The total value of oil and gas projects awarded to Chinese contractors in the Mena region, from stage of announcement to execution, stands at $75.3 billion, of which $68.1 billion relates to projects in execution, said GlobalData, a leading data, and analytics company.
Energy cooperation is at the core of economic relations between China and Mena. China has seen increasing demands for energy resources, while the Middle East has around two-thirds of the world’s total proven oil reserves and outstanding infrastructure in oil transportation and refining.
Yasmine Ghozzi, economist at GlobalData, said: “The scope of China’s interest in the Gulf region has increased in recent years from a focus on hydrocarbon trade to a multitude of investments in energy, industry, finance, transport, communications and other technology. Many Gulf countries also perceive China as a useful means in their strategies to diversify not just economically, but also politically amidst US-China trade war.”
Chinese firms have been focusing on projects in the Middle East that lend themselves to the Belt and Road Initiative (BRI) goal of connectivity. Ports and industrial parks have been vital to such cooperation, as they create an economic chain that links China to the Gulf, the Arabian Sea, the Red Sea, and the Mediterranean.
Reflecting the expansion of China’s involvement in infrastructure developments in the region, spending on projects that have a Chinese contractor totaled $13.8 billion in 2014 and almost doubled to reach $24.9 billion in 2018.

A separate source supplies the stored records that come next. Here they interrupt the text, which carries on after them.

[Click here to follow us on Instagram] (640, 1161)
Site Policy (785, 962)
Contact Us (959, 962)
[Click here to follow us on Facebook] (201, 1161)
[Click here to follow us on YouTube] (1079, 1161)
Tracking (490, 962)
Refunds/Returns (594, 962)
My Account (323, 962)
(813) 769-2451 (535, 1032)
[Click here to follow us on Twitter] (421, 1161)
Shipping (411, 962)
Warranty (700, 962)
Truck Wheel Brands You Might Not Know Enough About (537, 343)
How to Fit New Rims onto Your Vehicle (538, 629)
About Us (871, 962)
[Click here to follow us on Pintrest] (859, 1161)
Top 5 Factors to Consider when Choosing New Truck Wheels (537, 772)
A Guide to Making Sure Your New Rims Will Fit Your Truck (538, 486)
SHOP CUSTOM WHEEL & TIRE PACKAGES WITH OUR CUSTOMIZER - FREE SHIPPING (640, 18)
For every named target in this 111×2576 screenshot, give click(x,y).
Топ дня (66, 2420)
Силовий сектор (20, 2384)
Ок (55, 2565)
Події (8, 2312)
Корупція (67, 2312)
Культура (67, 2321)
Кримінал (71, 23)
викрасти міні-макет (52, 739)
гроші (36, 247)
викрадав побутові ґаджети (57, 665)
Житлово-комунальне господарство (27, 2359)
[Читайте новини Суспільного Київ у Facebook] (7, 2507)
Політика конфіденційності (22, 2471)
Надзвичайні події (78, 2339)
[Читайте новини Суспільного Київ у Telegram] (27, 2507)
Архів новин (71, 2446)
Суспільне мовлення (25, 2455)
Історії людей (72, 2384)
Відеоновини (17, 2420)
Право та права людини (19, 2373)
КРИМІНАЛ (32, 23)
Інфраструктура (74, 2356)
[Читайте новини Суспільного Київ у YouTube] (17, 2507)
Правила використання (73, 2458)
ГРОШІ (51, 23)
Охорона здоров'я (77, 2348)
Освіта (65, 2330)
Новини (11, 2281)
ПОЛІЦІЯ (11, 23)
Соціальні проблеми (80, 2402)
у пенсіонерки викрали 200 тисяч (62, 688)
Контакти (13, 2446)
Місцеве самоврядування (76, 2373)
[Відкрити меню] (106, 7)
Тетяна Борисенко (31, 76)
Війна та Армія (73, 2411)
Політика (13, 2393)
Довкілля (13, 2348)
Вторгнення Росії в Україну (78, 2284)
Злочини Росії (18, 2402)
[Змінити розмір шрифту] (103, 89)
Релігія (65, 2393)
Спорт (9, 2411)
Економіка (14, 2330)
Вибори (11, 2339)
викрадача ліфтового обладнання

In the summer of 2018, at a meeting of the China-Arab States Cooperation Forum (CASCF) in Beijing, China pledged $23 billion in loans and development aid to the region. This identified the UAE’s Khalifa Port, Oman’s Duqm, Saudi Arabia’s Jizan, and Egypt’s Port Said and Ain Sokhna as key projects that China will develop in association with the BRI in the Middle East.
“Chinese institutions are also establishing investment funds with Gulf sovereign wealth funds to finance projects related to Gulf diversification programs and the BRI. For example, the United Arab Emirates (UAE) has established a $10 billion joint strategic investment fund between the Abu Dhabi investment group, Mubadala, the China Development Bank and the Chinese State Administration of Foreign Exchange,” Ghozzi added.
Chinese companies also expressed great interest in hubs across the region, given government initiatives such as Smart Dubai 2021, Saudi Arabia’s National Transformation Program 2030, Morocco’s Mohamed VI Tangier Tech City and the China-Egypt Suez Economic and Trade Cooperation Zone. Internet of things (IoT) and blockchain are central tenets of Smart Dubai 2021, both areas in which Chinese technologists are currently leading. Most of the technology collaboration has started in Gulf Cooperation Council (GCC) countries and Israel but has high potential to grow across the region, as North Africa.
“As part of the “digital Silk Road”, satellites are a priority for China in the Middle East. China’s BeiDou satellite navigation system has been used across the Middle East, as it has applications in telecommunications, maritime security, and precision agriculture. Telecommunication companies in Bahrain, Egypt, Kuwait, Saudi Arabia, and the United Arab Emirates (UAE) have all partnered with Huawei to build 5G networks,” Ghozzi concluded.